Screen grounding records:
- - -
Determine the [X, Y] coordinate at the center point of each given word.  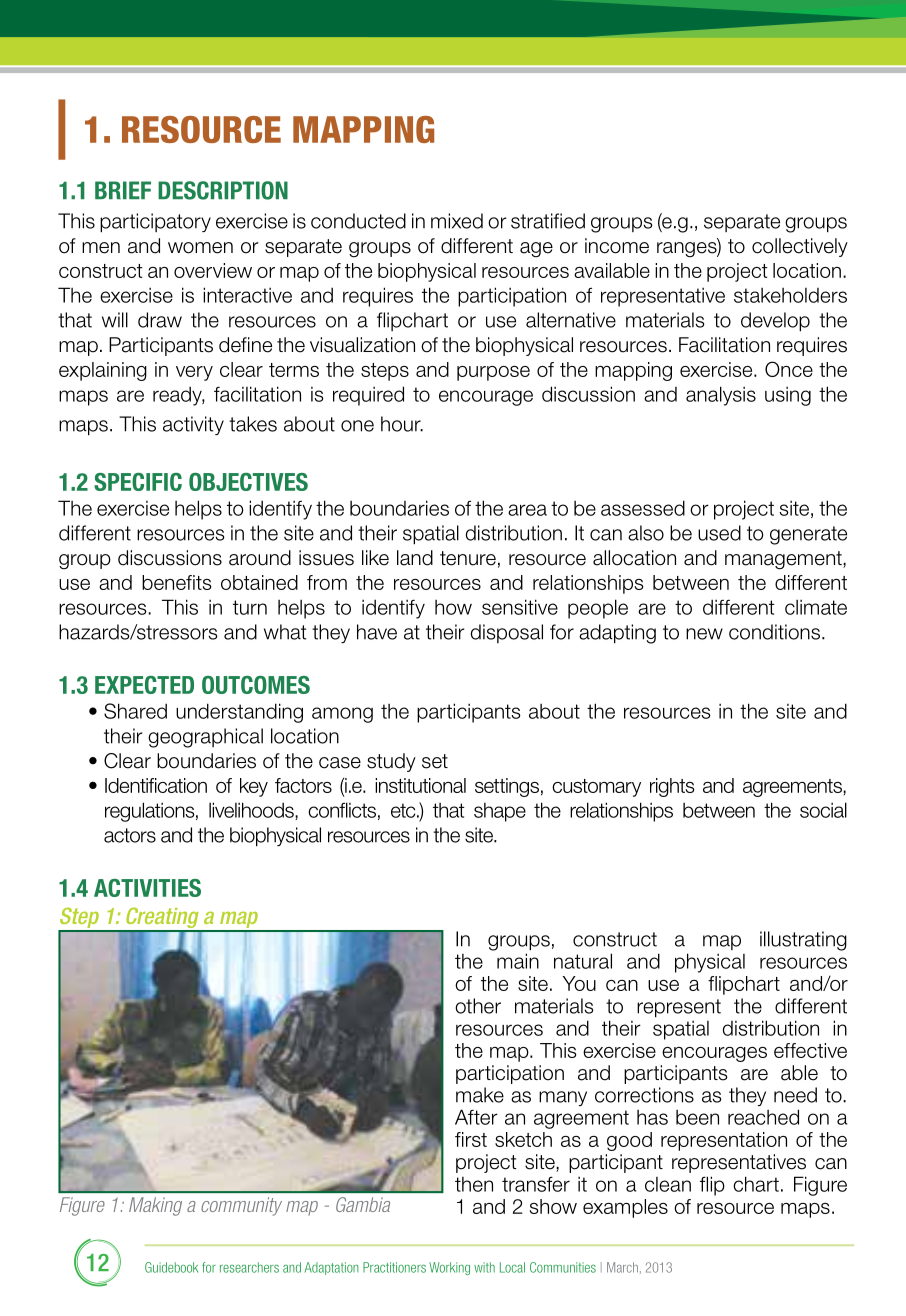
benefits [177, 582]
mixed [457, 221]
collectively [800, 247]
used [719, 533]
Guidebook [171, 1267]
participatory [155, 222]
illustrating [803, 941]
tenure [468, 558]
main [518, 961]
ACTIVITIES [147, 888]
- - -
EXERCISE:
Move every coordinate in the answers of these records by adding 97 to each number, and write out all the lines again with their requests. Leave the pictures out.

CORRECT RESULT:
Determine the [X, Y] coordinate at the center point of each given word.  
benefits [274, 679]
mixed [554, 318]
collectively [897, 344]
used [816, 630]
Guidebook [268, 1364]
participatory [252, 319]
illustrating [900, 1038]
tenure [565, 655]
main [615, 1058]
ACTIVITIES [244, 985]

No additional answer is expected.